[What you have to do]:
Filter the lines below, keeping each one that holds "will".

[Entries supplied]:
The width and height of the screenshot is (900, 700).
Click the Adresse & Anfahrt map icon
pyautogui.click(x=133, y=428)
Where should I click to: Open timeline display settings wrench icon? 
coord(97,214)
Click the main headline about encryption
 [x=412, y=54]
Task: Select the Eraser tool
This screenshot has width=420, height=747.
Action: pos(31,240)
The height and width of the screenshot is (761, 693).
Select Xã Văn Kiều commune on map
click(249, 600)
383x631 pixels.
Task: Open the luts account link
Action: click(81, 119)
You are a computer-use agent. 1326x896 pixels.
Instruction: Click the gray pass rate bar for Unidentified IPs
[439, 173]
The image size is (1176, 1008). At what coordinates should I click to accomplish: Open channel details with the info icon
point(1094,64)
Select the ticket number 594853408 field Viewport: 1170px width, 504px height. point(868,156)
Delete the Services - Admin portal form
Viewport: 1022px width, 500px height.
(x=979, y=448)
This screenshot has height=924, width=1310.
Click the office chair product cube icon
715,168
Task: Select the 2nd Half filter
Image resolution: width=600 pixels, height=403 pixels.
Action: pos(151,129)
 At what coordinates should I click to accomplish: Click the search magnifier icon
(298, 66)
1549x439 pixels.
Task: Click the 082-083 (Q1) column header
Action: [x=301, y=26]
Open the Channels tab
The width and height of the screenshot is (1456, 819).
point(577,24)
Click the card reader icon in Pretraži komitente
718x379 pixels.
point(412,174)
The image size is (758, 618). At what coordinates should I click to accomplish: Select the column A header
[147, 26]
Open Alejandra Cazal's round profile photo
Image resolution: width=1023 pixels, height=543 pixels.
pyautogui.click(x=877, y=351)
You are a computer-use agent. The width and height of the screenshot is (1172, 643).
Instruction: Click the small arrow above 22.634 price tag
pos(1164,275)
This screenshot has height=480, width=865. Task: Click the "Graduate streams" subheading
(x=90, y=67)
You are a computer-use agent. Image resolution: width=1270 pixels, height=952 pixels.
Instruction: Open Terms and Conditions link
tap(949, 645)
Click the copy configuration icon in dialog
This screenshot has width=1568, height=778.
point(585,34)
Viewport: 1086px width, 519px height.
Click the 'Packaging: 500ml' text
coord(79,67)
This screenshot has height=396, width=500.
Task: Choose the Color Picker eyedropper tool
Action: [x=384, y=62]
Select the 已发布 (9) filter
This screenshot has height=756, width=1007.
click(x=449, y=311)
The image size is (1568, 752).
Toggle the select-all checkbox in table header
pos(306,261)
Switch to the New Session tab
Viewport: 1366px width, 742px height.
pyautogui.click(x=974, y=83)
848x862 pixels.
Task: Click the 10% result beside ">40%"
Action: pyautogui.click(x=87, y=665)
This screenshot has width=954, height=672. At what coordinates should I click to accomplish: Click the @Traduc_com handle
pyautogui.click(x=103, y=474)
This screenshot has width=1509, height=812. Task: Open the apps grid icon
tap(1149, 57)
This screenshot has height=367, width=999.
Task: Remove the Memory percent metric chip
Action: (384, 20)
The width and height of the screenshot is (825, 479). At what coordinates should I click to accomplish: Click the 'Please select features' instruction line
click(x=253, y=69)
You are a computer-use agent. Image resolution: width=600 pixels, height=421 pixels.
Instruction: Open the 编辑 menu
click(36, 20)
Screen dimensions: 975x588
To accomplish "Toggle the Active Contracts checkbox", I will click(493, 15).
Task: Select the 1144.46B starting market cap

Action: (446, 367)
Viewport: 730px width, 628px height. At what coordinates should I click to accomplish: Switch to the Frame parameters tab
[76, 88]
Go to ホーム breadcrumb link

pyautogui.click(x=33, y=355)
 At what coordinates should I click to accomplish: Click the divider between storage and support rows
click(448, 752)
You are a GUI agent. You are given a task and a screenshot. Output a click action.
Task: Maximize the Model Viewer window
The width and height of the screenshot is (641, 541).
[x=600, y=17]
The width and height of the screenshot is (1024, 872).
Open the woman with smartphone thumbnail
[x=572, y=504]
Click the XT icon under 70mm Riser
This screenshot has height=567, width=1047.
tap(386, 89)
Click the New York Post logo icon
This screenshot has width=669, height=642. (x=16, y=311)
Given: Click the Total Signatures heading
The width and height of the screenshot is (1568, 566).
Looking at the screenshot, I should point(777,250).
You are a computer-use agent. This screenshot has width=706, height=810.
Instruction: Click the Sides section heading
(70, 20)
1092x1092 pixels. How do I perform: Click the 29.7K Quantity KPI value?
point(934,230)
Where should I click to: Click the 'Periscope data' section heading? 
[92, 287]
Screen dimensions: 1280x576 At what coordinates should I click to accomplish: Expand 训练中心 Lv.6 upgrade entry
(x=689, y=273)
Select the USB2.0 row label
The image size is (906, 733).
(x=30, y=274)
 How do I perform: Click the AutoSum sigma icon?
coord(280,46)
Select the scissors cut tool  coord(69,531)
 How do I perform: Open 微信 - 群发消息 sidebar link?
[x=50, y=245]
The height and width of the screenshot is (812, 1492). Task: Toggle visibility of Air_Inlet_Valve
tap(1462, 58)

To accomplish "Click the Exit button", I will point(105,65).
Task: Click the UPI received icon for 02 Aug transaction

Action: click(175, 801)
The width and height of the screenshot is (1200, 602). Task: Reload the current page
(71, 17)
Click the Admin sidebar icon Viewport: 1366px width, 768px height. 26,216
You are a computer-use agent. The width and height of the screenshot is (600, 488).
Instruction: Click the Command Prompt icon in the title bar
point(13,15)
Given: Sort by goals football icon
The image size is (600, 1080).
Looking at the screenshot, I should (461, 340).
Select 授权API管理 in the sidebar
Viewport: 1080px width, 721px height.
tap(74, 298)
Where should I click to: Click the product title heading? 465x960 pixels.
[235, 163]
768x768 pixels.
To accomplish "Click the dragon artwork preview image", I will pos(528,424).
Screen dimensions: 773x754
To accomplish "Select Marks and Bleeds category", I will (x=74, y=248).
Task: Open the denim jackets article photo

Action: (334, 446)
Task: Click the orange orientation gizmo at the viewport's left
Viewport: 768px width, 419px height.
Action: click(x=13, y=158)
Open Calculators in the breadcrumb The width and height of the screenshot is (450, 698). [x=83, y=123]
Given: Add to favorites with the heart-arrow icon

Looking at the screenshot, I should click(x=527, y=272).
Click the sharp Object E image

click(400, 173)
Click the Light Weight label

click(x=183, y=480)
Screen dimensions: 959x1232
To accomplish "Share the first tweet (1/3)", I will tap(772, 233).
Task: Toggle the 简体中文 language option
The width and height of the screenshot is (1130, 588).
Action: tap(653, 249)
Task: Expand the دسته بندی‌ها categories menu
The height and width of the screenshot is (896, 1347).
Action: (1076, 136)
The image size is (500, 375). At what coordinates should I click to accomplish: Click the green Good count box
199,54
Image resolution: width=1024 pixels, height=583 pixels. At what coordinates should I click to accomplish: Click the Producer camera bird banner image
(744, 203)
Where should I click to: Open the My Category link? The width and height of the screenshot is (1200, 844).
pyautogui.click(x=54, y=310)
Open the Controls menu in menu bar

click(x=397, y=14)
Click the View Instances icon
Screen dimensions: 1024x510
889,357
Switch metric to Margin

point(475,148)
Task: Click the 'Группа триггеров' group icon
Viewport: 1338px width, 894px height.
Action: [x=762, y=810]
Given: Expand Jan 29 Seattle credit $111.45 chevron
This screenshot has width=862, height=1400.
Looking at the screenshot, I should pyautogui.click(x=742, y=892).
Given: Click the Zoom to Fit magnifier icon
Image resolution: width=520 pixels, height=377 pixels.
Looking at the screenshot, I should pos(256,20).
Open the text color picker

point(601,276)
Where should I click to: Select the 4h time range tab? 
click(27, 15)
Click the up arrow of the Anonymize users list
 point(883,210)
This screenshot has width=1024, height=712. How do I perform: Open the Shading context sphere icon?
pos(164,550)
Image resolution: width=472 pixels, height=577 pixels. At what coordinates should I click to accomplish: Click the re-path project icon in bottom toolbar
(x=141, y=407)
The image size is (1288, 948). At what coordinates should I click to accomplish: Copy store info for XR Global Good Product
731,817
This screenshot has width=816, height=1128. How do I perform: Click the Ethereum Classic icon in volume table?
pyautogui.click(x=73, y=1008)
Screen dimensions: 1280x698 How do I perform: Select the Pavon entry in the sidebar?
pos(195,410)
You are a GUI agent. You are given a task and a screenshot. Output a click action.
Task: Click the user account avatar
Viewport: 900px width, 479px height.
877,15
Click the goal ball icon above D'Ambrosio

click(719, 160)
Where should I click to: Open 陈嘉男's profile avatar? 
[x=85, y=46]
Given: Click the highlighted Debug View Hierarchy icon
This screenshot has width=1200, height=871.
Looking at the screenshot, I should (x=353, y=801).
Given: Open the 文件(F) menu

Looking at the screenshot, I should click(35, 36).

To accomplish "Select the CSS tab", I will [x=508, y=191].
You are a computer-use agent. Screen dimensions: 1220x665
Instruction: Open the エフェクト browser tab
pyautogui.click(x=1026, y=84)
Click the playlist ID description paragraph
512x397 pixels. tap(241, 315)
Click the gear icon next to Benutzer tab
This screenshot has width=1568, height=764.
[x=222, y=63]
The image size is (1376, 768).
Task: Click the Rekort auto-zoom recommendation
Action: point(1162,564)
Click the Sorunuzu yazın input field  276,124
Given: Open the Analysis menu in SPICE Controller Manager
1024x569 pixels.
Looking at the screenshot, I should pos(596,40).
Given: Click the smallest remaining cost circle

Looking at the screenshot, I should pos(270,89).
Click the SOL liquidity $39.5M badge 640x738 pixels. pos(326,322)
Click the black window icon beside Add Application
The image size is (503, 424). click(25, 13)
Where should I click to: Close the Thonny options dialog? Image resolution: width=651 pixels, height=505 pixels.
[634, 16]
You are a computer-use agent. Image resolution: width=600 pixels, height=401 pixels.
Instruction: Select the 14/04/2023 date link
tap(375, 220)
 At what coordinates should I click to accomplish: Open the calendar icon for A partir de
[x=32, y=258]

[Your response]:
To accomplish "Toggle the Active Contracts checkbox", I will click(493, 15).
To accomplish "Click the Exit button", I will point(105,65).
To accomplish "Click the dragon artwork preview image", I will pos(528,424).
To accomplish "Select Marks and Bleeds category", I will (x=74, y=248).
To accomplish "Share the first tweet (1/3)", I will tap(772, 233).
To accomplish "Select the CSS tab", I will [x=508, y=191].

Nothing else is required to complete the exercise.